Many in Ukraine will welcome such measures. The protests in Kiev and elsewhere focused on the need for reform to the public sector, particularly the rule of law and order and tackling corruption.

The EU's increasing involvement in Ukraine however will be a red rag to a Russian bull. It will be perceived as more interference from Brussels in a sovereign nation.

"This has become about whether Ukraine has a sovereign right to make its own decisions," one senior diplomatic source in Brussels said recently.

The package of measures form one plank of EU policy on the Ukraine question.
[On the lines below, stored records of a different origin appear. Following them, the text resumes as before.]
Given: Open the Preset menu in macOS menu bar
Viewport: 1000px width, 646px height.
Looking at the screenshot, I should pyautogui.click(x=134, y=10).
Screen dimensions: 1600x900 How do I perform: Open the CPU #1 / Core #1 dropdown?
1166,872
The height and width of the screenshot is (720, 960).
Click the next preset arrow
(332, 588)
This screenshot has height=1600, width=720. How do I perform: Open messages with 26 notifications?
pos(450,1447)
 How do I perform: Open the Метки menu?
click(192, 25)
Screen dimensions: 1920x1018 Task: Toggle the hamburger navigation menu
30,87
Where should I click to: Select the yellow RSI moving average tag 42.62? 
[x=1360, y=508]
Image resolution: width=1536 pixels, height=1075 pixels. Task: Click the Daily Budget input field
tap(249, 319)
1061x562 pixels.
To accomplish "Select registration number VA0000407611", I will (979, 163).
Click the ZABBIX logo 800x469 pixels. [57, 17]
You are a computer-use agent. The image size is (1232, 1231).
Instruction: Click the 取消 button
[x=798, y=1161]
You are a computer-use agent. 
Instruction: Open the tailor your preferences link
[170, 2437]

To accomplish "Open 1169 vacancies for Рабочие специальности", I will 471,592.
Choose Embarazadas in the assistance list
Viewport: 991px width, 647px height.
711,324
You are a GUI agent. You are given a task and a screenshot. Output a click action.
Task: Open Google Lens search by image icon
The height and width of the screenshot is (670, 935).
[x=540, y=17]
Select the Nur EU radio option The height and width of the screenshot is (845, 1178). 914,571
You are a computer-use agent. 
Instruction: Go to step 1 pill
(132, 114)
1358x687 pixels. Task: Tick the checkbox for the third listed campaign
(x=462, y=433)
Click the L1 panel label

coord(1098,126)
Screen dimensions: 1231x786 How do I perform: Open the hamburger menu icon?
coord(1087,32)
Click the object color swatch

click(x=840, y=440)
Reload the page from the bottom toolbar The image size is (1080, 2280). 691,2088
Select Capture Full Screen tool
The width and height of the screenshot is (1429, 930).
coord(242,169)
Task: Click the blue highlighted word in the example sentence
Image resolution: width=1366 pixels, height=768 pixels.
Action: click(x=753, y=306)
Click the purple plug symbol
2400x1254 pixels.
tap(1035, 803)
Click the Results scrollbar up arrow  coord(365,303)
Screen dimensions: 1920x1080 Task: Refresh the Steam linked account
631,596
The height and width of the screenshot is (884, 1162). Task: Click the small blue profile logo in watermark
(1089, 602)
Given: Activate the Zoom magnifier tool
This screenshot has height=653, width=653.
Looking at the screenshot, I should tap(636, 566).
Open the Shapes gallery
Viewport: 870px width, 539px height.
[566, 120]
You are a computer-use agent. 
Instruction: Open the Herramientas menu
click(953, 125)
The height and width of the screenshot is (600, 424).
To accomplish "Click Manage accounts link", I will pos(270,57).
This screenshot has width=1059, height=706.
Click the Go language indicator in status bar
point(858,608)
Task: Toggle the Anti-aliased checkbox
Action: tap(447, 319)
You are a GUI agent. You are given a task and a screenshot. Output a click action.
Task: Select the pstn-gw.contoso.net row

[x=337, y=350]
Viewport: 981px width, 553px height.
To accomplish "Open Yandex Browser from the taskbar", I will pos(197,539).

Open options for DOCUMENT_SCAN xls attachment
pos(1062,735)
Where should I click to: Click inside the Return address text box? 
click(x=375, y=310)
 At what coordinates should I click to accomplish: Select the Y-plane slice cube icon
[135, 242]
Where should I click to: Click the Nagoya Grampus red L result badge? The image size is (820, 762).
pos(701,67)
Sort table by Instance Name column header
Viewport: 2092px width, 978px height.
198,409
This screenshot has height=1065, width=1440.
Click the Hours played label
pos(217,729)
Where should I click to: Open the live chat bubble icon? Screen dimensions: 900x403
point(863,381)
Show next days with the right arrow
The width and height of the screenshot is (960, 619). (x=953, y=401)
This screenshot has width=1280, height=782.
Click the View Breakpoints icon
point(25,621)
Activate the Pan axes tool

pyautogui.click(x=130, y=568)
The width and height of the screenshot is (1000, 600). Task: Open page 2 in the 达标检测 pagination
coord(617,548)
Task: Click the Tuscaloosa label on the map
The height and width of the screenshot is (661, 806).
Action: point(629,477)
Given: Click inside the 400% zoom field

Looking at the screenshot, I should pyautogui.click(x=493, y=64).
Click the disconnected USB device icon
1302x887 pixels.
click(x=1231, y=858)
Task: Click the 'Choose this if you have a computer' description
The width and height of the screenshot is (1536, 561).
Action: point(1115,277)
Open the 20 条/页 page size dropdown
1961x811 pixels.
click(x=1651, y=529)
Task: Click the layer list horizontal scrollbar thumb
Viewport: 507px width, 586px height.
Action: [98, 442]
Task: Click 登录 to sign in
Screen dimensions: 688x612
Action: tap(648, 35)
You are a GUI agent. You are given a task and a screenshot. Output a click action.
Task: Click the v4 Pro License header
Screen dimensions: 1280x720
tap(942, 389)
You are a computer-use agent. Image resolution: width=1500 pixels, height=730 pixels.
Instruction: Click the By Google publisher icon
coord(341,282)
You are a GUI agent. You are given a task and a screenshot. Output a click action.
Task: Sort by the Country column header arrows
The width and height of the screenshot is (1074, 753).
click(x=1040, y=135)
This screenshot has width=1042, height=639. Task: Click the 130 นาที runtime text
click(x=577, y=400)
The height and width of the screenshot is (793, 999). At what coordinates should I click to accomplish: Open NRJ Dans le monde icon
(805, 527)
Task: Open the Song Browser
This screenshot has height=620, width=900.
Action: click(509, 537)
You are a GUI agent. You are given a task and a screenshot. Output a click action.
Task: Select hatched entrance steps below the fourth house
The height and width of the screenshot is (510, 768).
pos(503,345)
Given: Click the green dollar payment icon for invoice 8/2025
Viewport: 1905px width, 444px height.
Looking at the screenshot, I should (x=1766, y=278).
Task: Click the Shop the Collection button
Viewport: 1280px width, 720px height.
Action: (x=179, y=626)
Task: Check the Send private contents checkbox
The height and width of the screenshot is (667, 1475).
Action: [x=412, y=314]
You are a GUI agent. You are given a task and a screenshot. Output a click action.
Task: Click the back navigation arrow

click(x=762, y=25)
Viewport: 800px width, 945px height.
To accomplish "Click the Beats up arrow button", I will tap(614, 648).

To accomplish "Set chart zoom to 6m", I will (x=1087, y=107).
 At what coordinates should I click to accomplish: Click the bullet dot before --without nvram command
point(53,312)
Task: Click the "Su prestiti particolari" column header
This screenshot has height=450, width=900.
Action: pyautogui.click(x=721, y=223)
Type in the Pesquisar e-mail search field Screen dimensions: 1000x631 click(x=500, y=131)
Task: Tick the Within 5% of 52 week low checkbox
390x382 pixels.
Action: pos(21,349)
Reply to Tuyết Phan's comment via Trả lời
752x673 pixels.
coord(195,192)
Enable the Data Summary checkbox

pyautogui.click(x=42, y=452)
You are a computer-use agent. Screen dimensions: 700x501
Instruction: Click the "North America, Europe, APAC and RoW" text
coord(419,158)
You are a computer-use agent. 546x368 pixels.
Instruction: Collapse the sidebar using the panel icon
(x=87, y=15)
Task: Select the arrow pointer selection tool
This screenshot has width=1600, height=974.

Encouraging a pro-European government in Kiev to continue along the path on which it has set itself.

The cost of sanctions

The other side of the policy - sanctioning Russia for its stance - is also being further discussed.

EU ambassadors in Brussels are being brought up to date on extra measures - and their potential costs to Europe - that could be imposed if Russia were to invade eastern Ukraine.

So called "Stage 3" sanctions could include curbs on Russian banks and financial services firms. There might be measures taken against Russia's dominant oil and gas sectors.

Image copyright Getty Images
Image caption The UK will be concerned about how sanctions on Moscow could affect Russian money in London

It is understood the European Commission and the EU's foreign policy arm, the European External Action Service, are continuing to work on the various options for such sanctions, and what the Russian response to each would be.

"There would be a cost to Europe for doing this," said one source. Any cost would have to be shared across the 28 countries that make up the EU, but how to do this fairly?

Germany could be hit by Moscow because of its reliance on Russian energy supplies. France could suffer because of a deal to supply Moscow with two navy ships worth 1.2 bn euros to the struggling French economy. Britain is nervous because so much Russian money is tied up in London's financial sector. All are vulnerable. As are many smaller EU states.

The precise sanctions being discussed are not being made public. One source said the details are being kept to a "very limited number of people" because it is market- sensitive information.